The Mexico section of the International Chamber of Commerce (ICC Mexico) said Wednesday that it anticipates a wave of lawsuits, legal appeals and international panels of investor disputes after Mexico enacted a law that gives an advantage to the government generation of electricity over private power plants.

Several foreign companies built many wind, solar and gas power plants in Mexico, but President Andrés Manuel López Obrador plans to give priority to state-owned coal, fuel oil and diesel plants.

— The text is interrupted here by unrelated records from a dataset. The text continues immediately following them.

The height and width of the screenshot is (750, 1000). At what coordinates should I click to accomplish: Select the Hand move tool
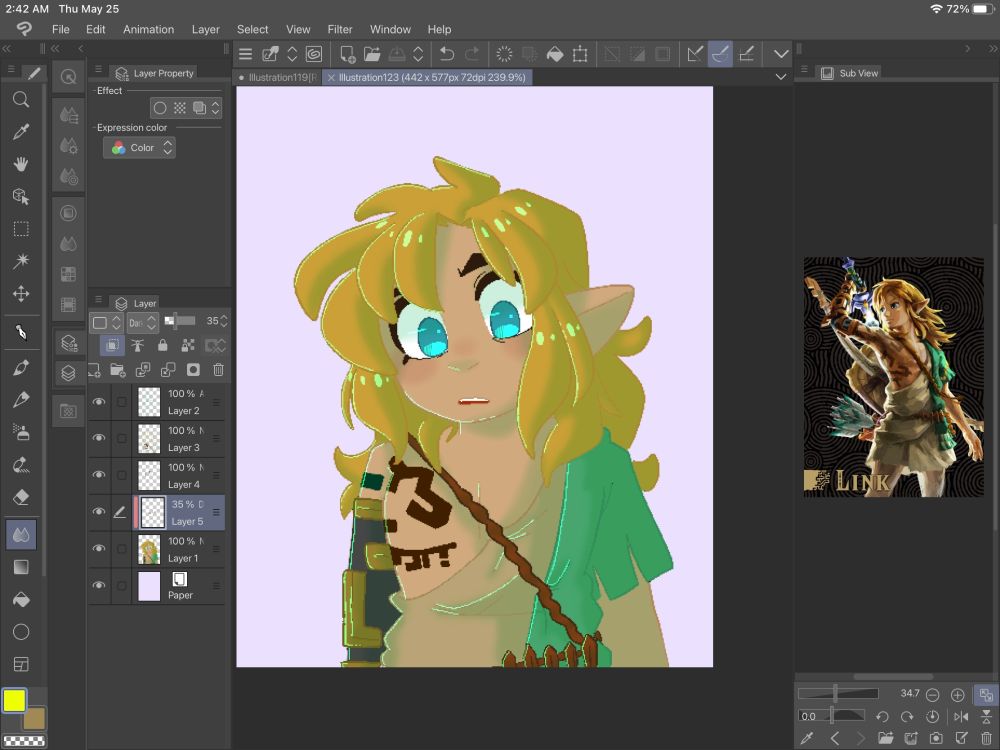coord(20,164)
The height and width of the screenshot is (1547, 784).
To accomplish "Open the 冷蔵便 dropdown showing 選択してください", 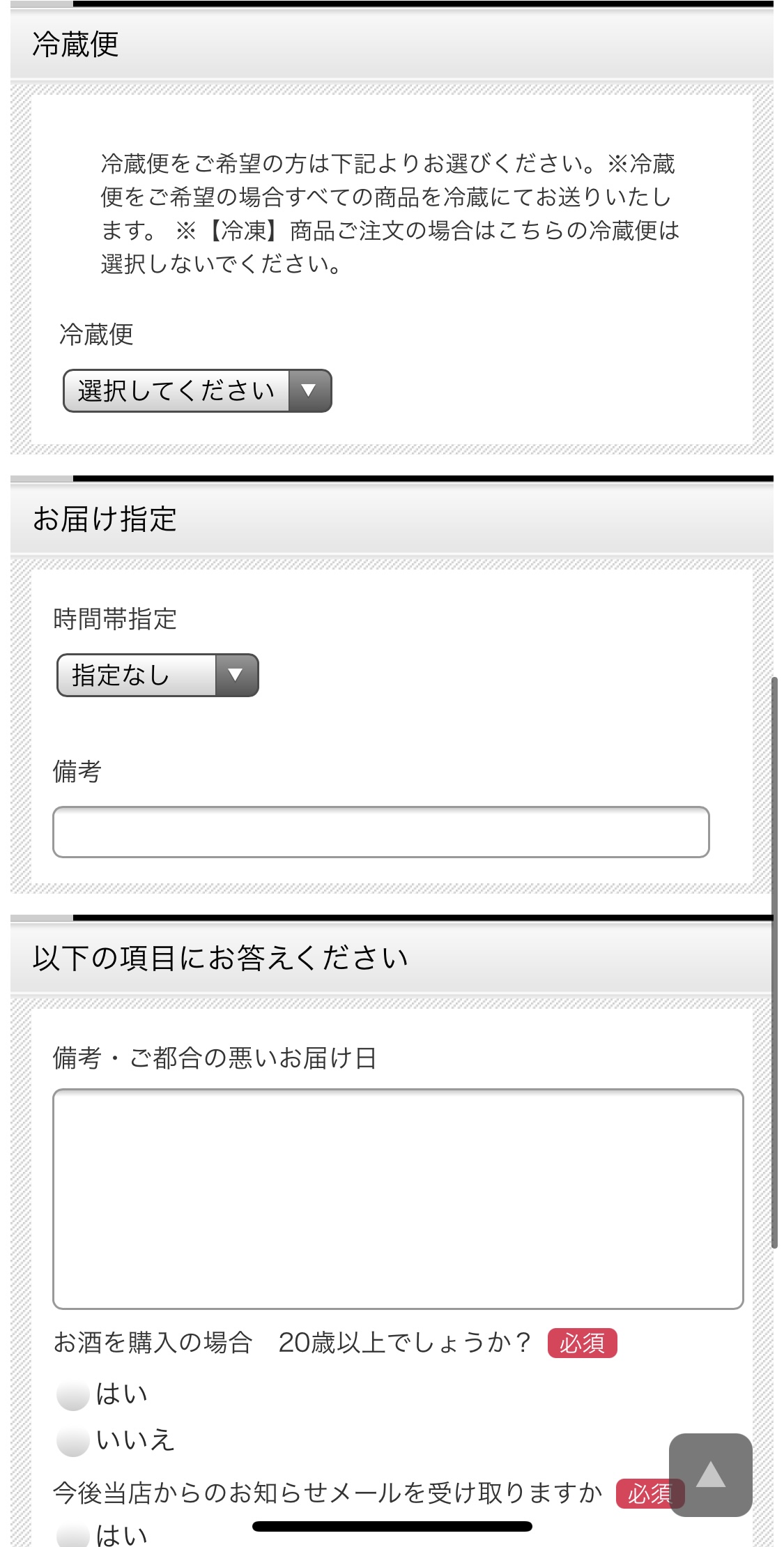I will 197,390.
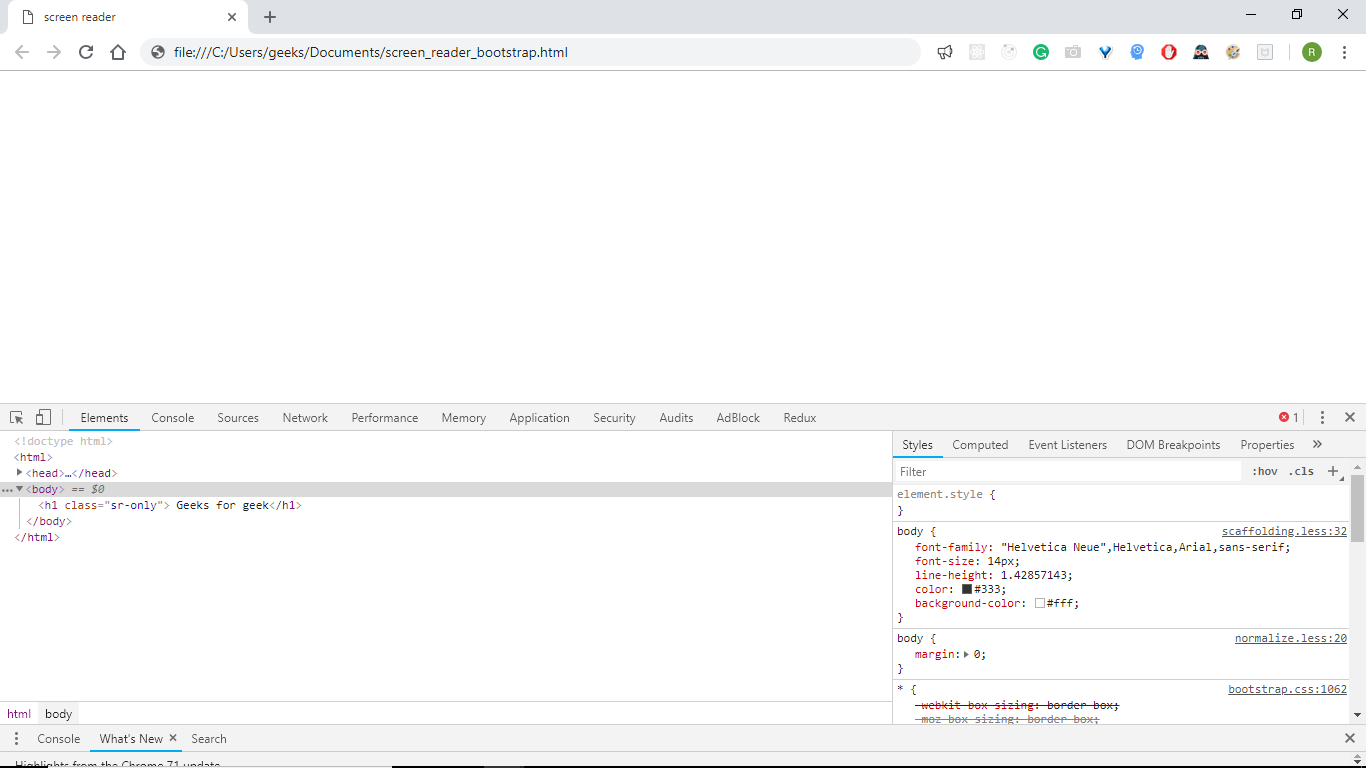Expand the margin property in normalize.less rule

point(968,654)
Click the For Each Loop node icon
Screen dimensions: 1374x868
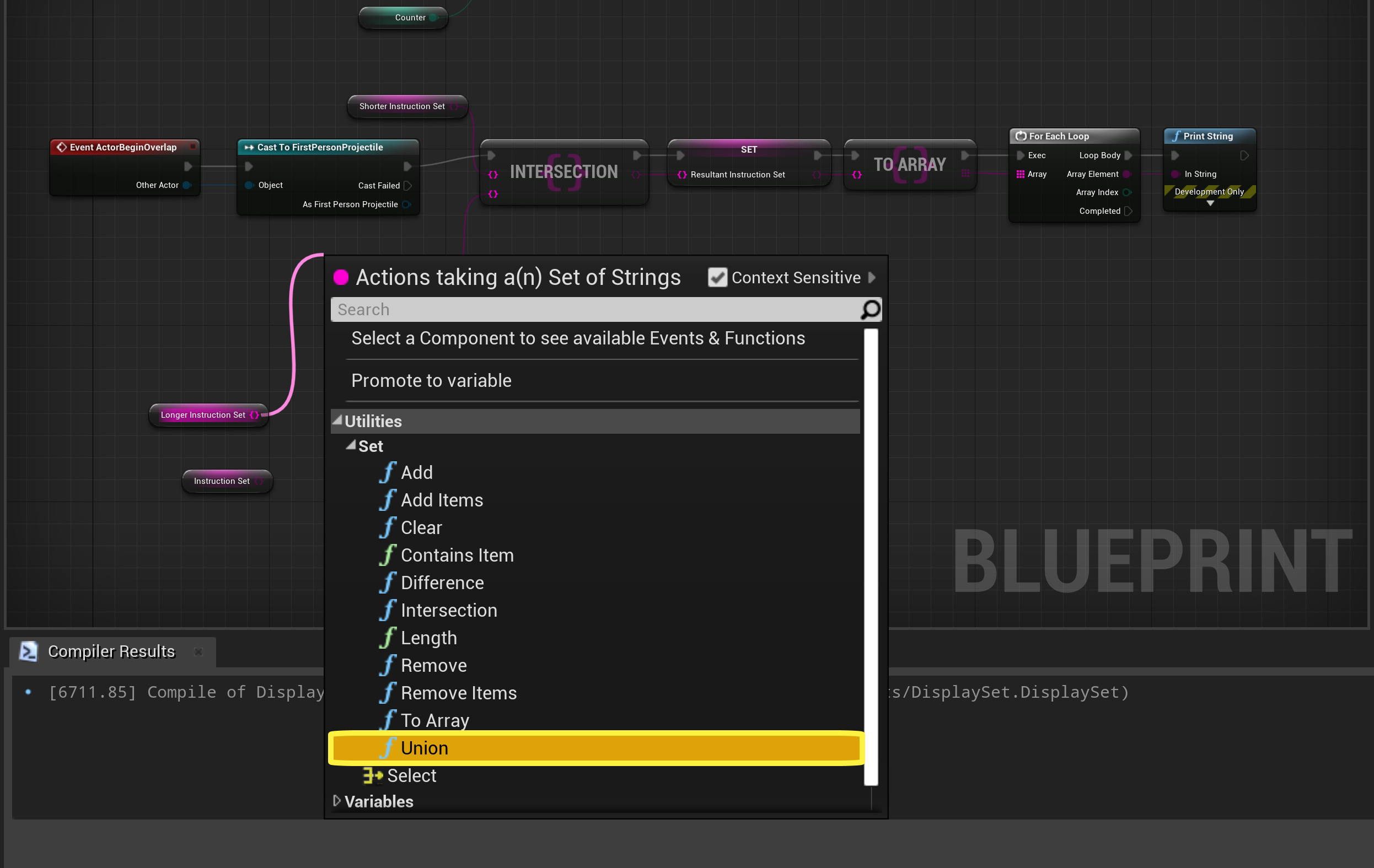pyautogui.click(x=1021, y=136)
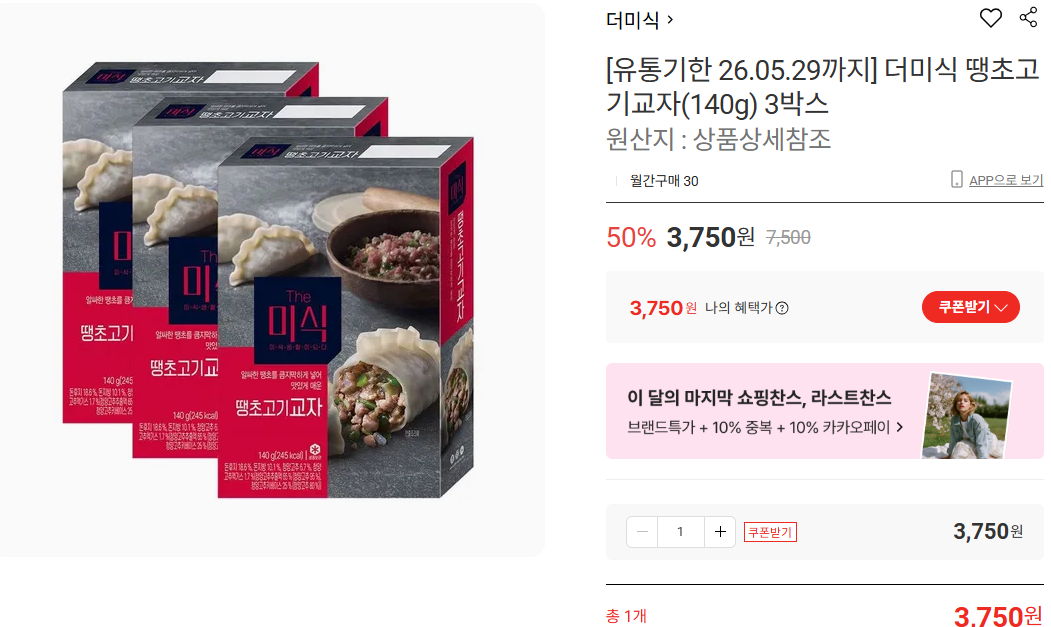Open the APP으로 보기 link
This screenshot has width=1051, height=627.
1006,180
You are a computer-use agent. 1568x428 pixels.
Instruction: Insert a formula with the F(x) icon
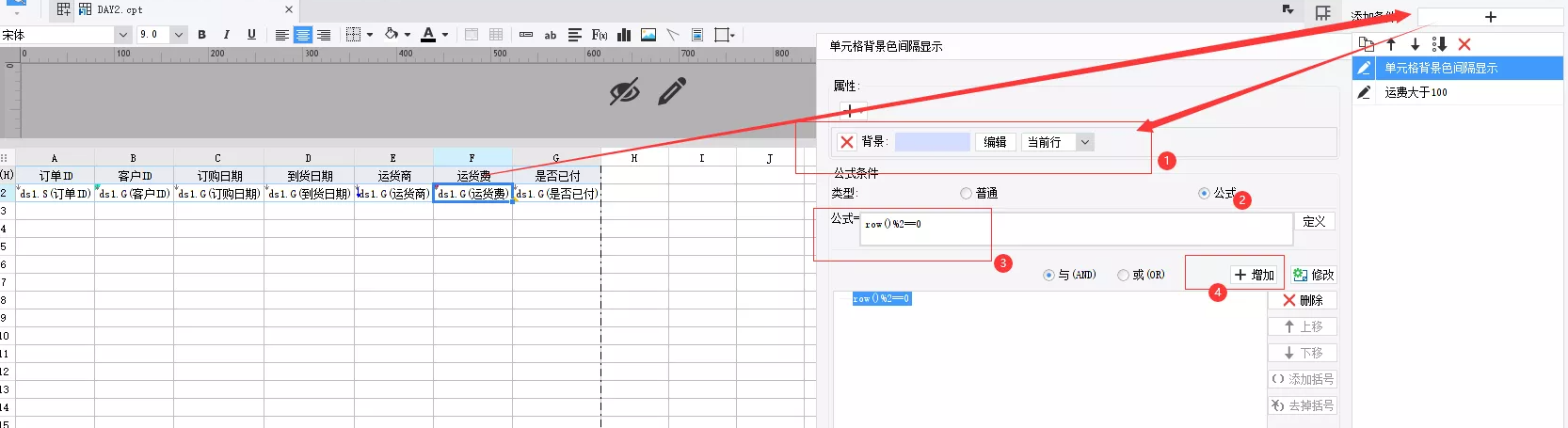point(599,35)
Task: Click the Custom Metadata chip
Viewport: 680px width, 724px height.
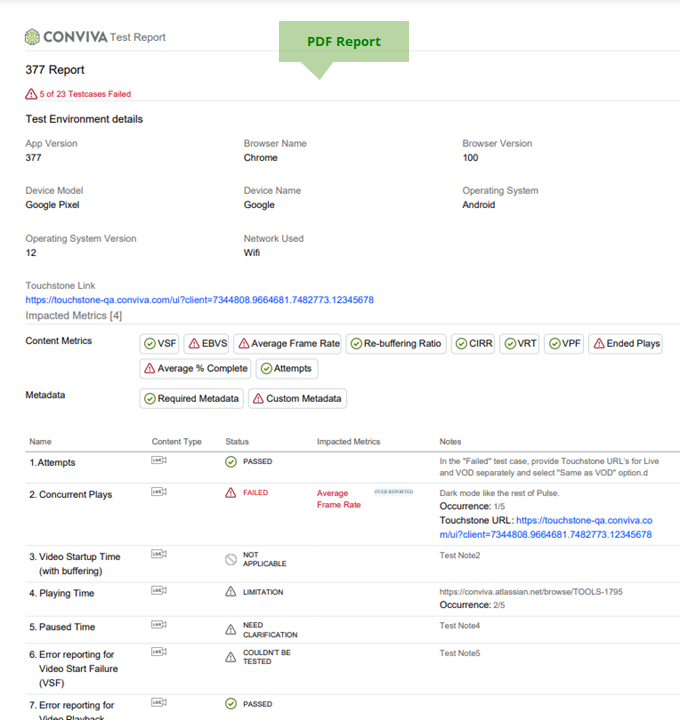Action: [297, 398]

ICC Mexico said on Wednesday that several clauses of the new law violate the Mexican Constitution itself, which guarantees the right to competition and a healthy environment, and that they appear to violate trade and investment protection agreements.

ICC Mexico president Claus Von Wobeser said that companies affected by the law will begin in the coming weeks to request injunctions and file appeals against the new law, enacted on Tuesday.

“There is a wave of unconstitutional actions,” said Von Wobeser. “All affected companies will contest.”

The new law says electricity must first be purchased from government-owned plants, which are mostly powered by fossil fuels. If demand remains, he adds, electricity can be purchased from private renewable energy and natural gas plants.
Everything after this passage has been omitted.